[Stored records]
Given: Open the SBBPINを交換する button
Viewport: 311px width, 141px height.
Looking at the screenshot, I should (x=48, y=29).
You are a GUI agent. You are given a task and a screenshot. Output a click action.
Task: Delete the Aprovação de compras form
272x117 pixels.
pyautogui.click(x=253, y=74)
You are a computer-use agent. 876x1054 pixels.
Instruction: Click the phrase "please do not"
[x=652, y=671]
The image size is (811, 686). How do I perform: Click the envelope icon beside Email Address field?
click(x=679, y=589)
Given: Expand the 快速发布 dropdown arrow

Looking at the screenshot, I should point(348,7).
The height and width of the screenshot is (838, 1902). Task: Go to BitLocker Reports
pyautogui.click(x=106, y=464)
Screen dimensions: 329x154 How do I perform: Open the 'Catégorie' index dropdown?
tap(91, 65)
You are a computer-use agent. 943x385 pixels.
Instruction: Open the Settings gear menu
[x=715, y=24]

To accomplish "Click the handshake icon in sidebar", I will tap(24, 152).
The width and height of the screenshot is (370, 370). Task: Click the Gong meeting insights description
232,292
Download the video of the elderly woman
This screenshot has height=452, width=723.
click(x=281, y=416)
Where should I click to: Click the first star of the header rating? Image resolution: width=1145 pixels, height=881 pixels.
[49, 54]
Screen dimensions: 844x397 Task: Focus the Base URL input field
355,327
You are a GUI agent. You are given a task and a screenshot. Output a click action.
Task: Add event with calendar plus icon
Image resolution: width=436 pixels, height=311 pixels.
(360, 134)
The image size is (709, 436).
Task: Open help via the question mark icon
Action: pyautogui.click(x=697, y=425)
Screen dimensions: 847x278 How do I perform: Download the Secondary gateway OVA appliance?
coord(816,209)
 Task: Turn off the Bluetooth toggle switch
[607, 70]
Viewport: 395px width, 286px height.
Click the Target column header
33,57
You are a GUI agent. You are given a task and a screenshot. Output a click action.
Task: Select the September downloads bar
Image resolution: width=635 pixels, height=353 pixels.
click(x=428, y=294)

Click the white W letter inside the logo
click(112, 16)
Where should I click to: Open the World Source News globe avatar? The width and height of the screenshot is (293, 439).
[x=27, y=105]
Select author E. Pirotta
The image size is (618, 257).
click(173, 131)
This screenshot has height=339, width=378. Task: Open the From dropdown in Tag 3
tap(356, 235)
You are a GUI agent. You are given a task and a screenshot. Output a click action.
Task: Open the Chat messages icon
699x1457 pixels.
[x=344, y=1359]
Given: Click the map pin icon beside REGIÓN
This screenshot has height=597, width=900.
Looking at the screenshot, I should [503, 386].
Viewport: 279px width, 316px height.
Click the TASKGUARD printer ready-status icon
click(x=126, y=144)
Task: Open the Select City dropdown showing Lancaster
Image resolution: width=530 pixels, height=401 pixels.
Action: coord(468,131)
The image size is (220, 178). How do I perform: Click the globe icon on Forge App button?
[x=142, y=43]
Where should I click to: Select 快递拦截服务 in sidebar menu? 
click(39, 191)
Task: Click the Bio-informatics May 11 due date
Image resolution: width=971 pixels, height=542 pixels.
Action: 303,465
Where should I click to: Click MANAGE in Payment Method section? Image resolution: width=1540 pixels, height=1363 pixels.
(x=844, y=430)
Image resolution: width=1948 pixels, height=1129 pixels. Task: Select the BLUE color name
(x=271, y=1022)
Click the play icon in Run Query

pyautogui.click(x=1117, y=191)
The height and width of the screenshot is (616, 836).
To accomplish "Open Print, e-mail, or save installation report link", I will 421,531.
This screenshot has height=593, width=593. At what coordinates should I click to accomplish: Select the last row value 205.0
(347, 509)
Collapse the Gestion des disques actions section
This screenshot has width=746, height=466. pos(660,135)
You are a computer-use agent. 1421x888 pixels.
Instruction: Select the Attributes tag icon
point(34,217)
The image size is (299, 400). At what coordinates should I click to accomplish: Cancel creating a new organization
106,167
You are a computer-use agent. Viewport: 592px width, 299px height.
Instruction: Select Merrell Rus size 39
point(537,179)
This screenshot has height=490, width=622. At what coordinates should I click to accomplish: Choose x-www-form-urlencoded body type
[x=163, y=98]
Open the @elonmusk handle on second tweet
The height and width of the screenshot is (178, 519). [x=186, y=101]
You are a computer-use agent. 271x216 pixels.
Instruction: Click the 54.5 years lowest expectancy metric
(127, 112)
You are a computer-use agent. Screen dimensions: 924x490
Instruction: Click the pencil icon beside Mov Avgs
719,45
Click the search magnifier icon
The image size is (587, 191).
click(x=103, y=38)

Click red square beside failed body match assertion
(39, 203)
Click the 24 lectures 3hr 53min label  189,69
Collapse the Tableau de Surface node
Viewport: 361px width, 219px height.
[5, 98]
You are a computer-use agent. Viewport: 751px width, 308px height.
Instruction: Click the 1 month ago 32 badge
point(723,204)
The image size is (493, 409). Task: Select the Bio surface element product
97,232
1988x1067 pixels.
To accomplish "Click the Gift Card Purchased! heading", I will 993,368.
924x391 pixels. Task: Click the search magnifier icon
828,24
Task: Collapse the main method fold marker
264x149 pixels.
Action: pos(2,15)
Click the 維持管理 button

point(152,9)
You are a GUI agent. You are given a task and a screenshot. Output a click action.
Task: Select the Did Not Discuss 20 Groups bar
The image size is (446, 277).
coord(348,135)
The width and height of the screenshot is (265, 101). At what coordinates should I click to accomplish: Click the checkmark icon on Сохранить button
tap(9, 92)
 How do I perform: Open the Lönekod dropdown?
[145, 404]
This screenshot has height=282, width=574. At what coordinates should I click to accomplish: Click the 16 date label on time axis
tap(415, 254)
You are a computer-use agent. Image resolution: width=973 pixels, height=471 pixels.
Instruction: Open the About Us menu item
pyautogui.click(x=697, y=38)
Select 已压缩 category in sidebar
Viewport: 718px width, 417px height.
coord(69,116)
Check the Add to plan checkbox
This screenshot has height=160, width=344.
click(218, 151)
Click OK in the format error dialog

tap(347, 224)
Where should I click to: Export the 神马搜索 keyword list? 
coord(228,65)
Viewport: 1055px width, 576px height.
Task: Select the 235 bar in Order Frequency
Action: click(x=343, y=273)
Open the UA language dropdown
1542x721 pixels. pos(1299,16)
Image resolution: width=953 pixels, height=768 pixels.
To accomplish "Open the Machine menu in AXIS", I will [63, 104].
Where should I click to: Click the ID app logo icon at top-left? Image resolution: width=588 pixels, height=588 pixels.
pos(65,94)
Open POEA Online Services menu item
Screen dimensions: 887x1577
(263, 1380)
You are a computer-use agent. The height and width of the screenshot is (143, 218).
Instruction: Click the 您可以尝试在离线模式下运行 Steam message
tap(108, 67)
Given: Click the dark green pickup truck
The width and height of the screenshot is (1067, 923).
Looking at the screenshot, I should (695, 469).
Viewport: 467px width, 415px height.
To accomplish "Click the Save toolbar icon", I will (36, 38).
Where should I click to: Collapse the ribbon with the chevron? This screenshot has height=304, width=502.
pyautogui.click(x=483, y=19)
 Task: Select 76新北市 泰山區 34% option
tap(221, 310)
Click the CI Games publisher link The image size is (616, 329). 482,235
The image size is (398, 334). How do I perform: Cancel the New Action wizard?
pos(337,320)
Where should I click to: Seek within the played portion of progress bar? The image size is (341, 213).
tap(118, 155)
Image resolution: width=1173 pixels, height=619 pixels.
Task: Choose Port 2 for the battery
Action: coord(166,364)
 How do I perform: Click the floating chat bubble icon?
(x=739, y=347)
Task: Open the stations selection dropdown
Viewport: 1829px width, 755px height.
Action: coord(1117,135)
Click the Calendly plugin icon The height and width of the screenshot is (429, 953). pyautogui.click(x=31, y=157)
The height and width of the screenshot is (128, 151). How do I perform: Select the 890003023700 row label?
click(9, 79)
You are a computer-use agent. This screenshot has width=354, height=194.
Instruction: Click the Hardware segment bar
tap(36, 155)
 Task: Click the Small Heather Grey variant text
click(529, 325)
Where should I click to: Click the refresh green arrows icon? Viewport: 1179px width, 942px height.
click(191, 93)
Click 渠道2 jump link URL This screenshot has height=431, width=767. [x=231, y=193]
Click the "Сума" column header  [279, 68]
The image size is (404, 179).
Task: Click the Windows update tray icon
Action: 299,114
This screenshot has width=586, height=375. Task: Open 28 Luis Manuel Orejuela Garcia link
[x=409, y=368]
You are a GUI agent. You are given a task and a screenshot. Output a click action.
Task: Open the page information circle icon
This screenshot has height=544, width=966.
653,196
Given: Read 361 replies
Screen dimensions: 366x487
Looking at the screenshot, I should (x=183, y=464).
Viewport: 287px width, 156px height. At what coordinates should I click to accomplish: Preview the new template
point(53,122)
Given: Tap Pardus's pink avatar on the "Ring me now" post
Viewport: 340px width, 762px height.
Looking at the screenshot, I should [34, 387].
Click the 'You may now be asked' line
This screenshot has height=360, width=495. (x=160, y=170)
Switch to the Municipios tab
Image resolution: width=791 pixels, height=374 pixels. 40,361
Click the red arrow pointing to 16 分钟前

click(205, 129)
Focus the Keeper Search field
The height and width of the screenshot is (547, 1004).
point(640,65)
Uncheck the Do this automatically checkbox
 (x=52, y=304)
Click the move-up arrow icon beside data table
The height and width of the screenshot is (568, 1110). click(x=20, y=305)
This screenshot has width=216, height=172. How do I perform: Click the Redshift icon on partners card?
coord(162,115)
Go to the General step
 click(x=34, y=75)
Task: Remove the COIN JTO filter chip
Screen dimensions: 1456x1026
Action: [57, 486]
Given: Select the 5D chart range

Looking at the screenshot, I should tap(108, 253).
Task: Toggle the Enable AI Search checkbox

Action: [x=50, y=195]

# EXERCISE BRIEF
Taking the records above, retype every line from the one with "This screenshot has height=490, width=622." down to the one with "Task: Collapse the main method fold marker", exactly and with nothing else.

# TASK SOLUTION
This screenshot has height=490, width=622. At what coordinates should I click to accomplish: Choose x-www-form-urlencoded body type
[x=163, y=98]
Open the @elonmusk handle on second tweet
The height and width of the screenshot is (178, 519). [x=186, y=101]
You are a computer-use agent. 271x216 pixels.
Instruction: Click the 54.5 years lowest expectancy metric
(127, 112)
You are a computer-use agent. Screen dimensions: 924x490
Instruction: Click the pencil icon beside Mov Avgs
719,45
Click the search magnifier icon
The image size is (587, 191).
click(x=103, y=38)

Click red square beside failed body match assertion
(39, 203)
Click the 24 lectures 3hr 53min label  189,69
Collapse the Tableau de Surface node
Viewport: 361px width, 219px height.
[5, 98]
You are a computer-use agent. Viewport: 751px width, 308px height.
Instruction: Click the 1 month ago 32 badge
point(723,204)
The image size is (493, 409). Task: Select the Bio surface element product
97,232
1988x1067 pixels.
To accomplish "Click the Gift Card Purchased! heading", I will 993,368.
924x391 pixels. Task: Click the search magnifier icon
828,24
Task: Collapse the main method fold marker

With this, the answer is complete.